On the sports front, in addition to Big Ten college football, in February Paramount will offer the NFL Super Bowl on CBS and Paramount+, and for the first time a kid-centric alternate telecast on Nickelodeon.
Multi-platform content strategy
Bakish also took time on the call to address the ongoing Hollywood writers and actors strike saying the company remains “hopeful for a timely resolution” and is committed to finding a path forward.
That said, the chief executive noted it needs to minimize disruptions to viewers and said it adjusted its CBS fall slate accordingly, while also highlighting plans to leveraging multi-platform assets and a multi-revenue stream strategy to monetize and market content.
Speaking to the multi-platform strategy Bakish called out the example of CBS, which while still the number one TV network, also accounted for nearly half of total minutes viewed on the Paramount+ SVOD.
“One of the most underappreciated contributions of CBS’ value to our company is its power in content licensing, both domestically and abroad,” he noted. “To put a finer point on it, CBS-produced content accounted for over $600 million in licensing revenue in the quarter. This is an incredible asset.”

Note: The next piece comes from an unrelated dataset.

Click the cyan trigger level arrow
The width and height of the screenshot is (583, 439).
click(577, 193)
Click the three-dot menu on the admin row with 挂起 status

Paramount is also leaning into streaming and strategic licensing to third-party platforms on both linear and streaming. According to Bakish, over the past 18 months, the top 20 engagement drivers on Paramount+ “also drove hundreds of millions of dollars in incremental third-party licensing revenue through windowing and secondary market exploitation.”
Overall Paramount saw total revenue decline 2% yoy to $7.6 billion, with adjusted OBIDA of $606 million. It’s TV media segment saw revenues drop 2% over the prior year period, still contributing $5.2 billion in revenue. The media segment includes legacy CBS and Viacom networks such as MTV, VH1, BET, Comedy Central, Showtime and Nickelodeon. TV media revenues were impacted by a 10% drop in advertising from continued softness in the market. Affiliate and subscription revenue in the TV segment was down 2% while licensing and other revenue was up 17%.

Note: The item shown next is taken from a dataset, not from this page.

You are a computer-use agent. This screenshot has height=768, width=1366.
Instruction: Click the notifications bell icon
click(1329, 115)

Paramount’s filmed entertainment business unit saw revenue decrease to $831 million, down 39% yoy, largely because of a difficult comparison to theatrical revenues from Top Gun: Maverick in Q2 2022.

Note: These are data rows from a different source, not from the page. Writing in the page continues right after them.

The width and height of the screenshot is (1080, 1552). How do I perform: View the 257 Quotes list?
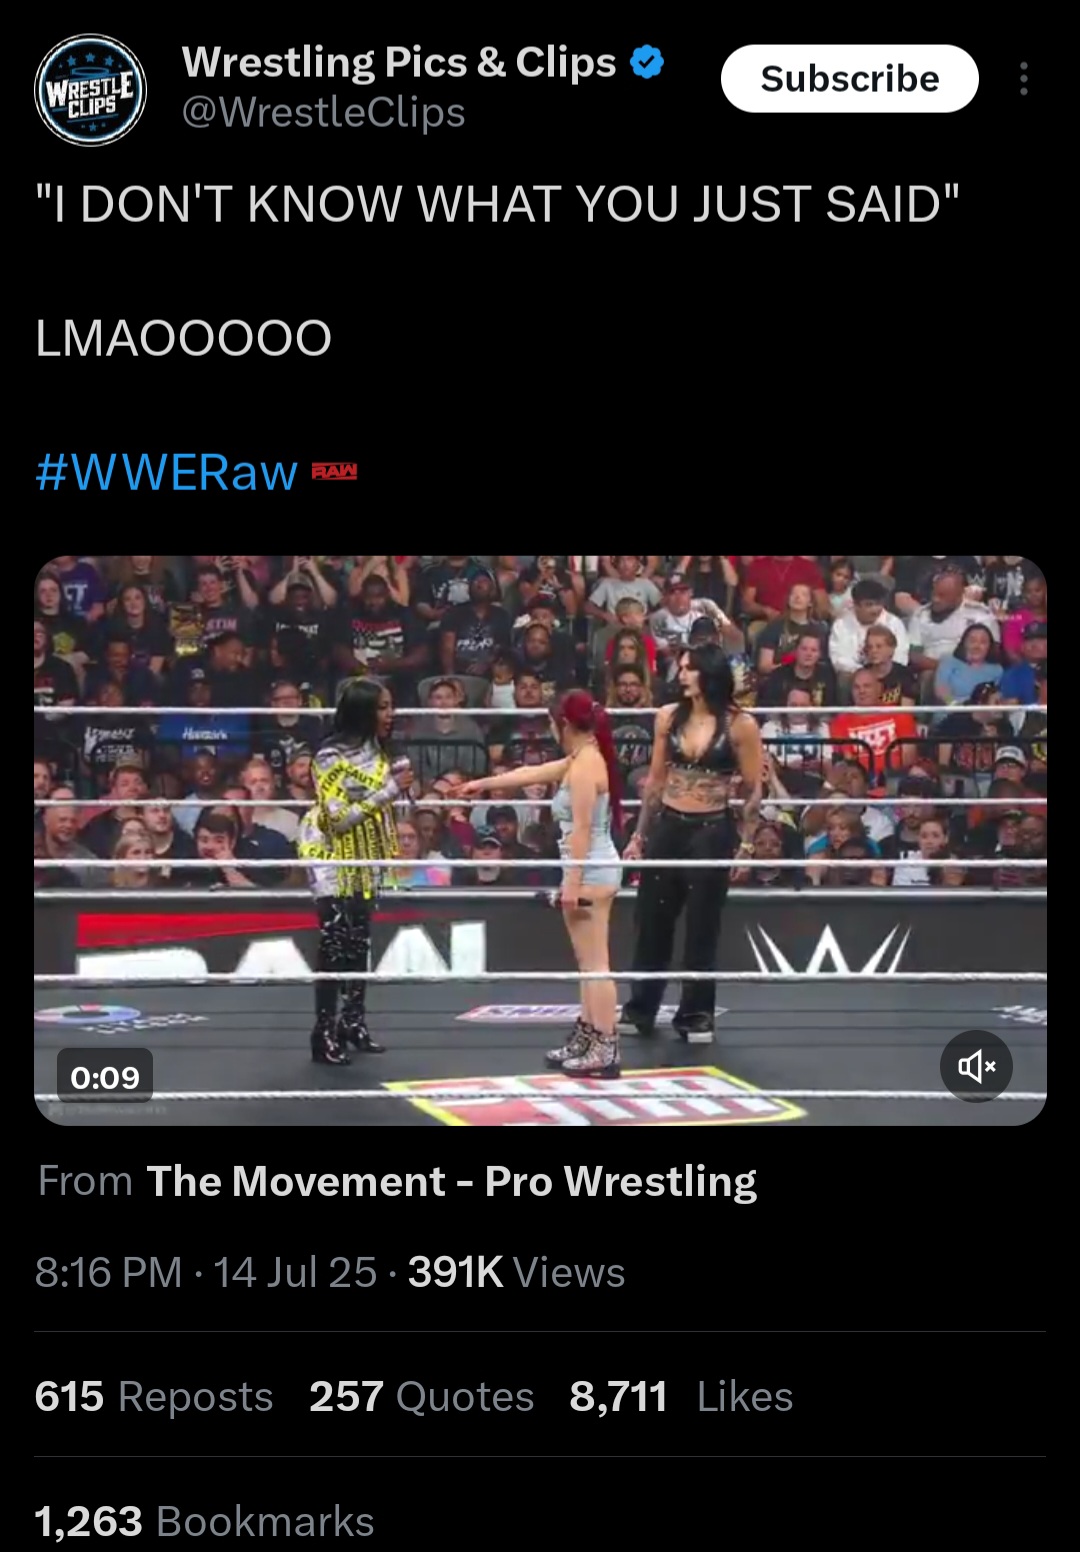422,1396
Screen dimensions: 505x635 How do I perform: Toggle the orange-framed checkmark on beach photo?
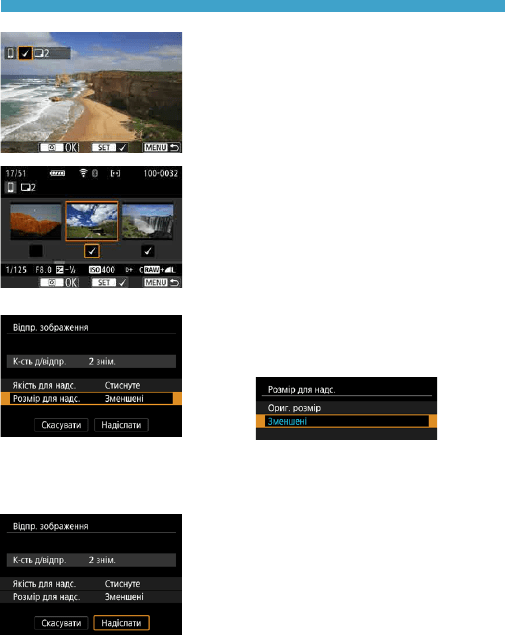pyautogui.click(x=25, y=53)
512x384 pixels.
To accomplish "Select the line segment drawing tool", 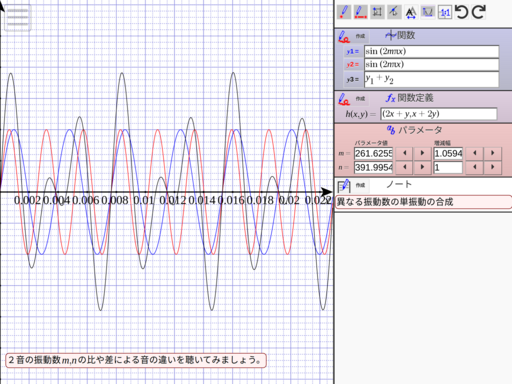I will pyautogui.click(x=360, y=12).
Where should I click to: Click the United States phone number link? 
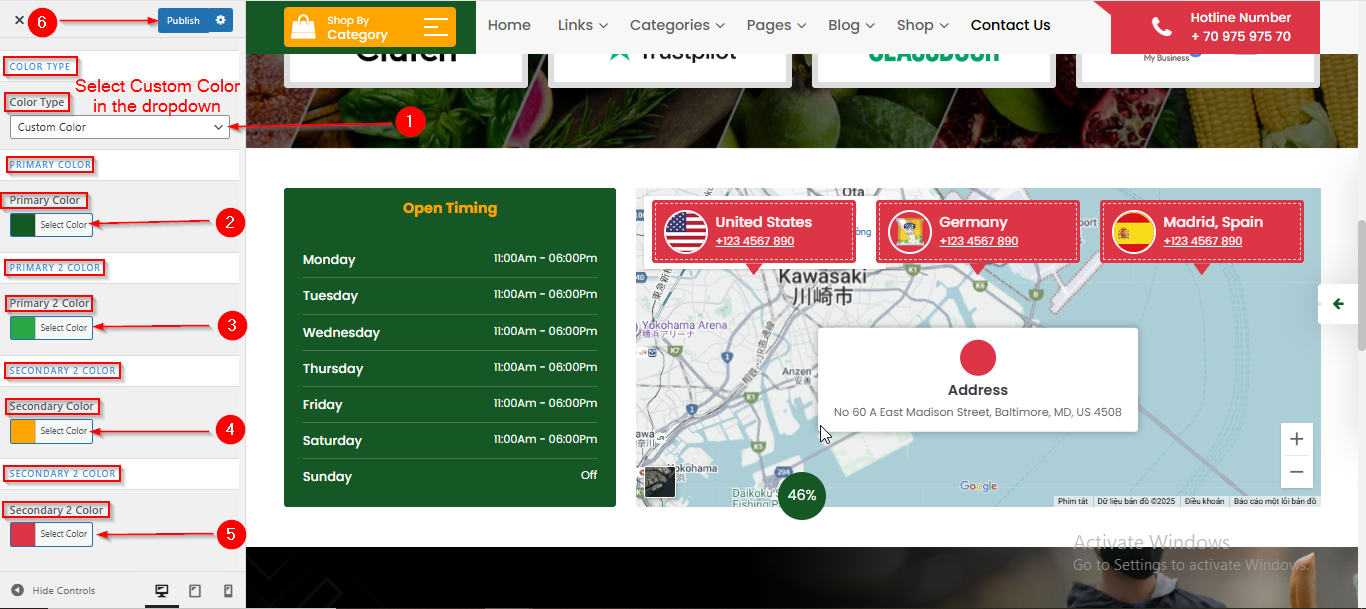[x=754, y=241]
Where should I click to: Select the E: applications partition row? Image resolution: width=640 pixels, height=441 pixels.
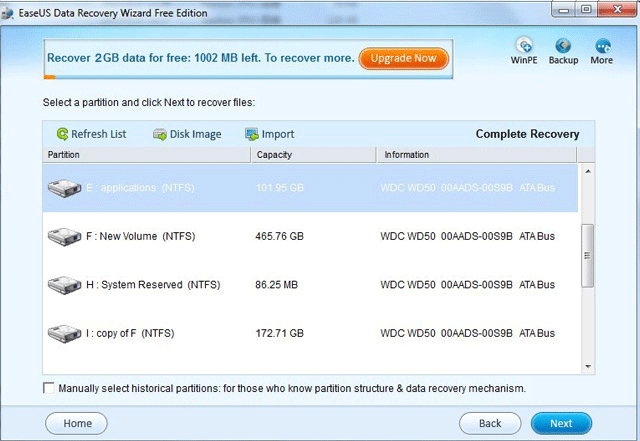tap(310, 189)
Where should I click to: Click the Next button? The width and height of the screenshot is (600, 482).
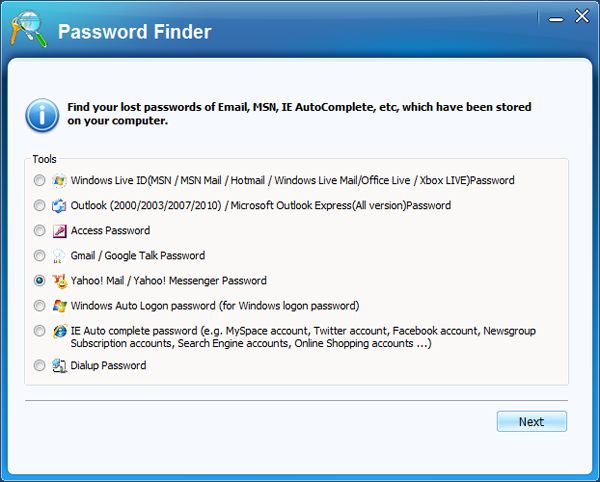pos(532,422)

“2Q results were incrementally better, but we think current challenges including continued weakness in the TV ad market and further worsening in DTC losses this year will remain overhangs on the stock,” concluded Macquarie’s Nollen.
Alongside Q2 earnings Paramount announced a planned $1.6 billion sale of book publisher Simon & Schuster to private-equity firm KKR, with $1.3 billion in net proceeds that it will use to pay down debt.